## [Material provided]
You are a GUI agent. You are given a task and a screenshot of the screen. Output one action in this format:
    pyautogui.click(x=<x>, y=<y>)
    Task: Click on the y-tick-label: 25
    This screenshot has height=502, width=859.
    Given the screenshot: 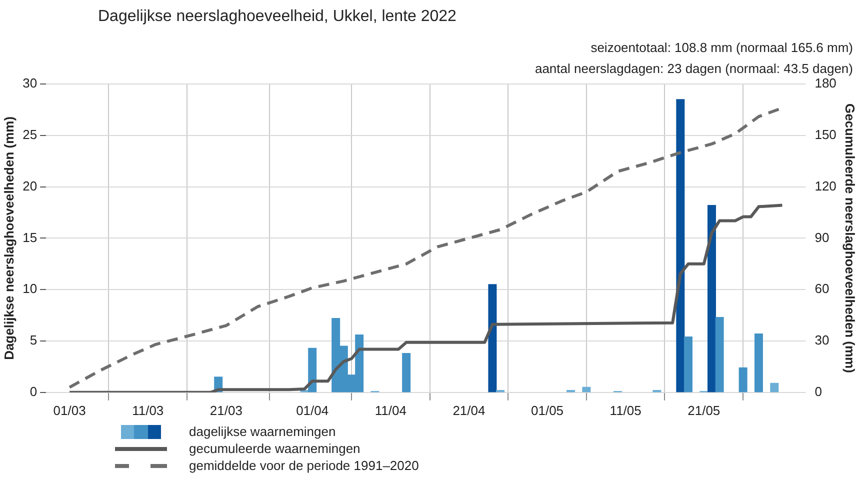 What is the action you would take?
    pyautogui.click(x=30, y=134)
    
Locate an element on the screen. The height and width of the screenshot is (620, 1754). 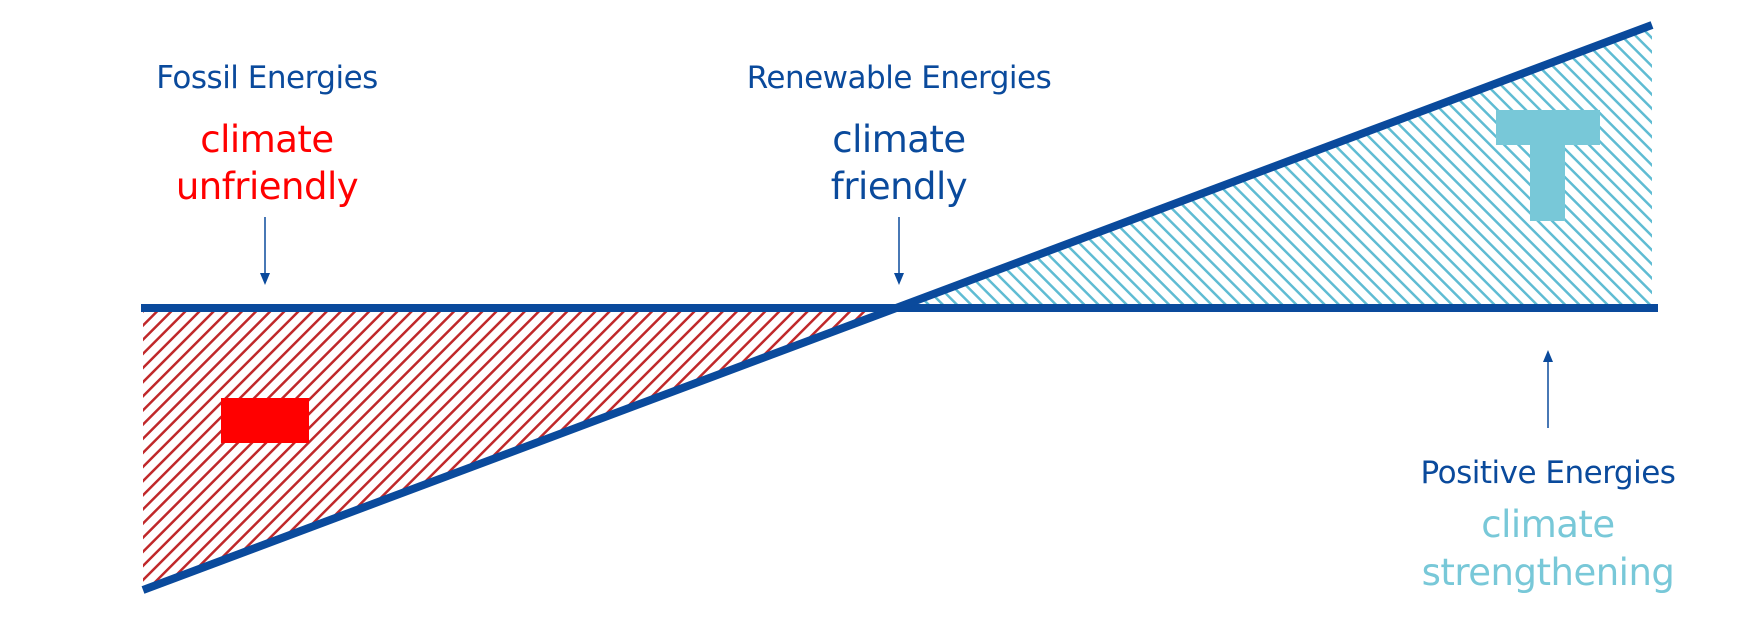
positive-rating-line1: climate is located at coordinates (1548, 524).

## [Task directions]
Can you return the records verbatim from the line containing "Locate an element" through the end of the records, leaving out the pictures?

## [Response to this task]
Locate an element on the screen. The height and width of the screenshot is (620, 1754). 
positive-rating-line1: climate is located at coordinates (1548, 524).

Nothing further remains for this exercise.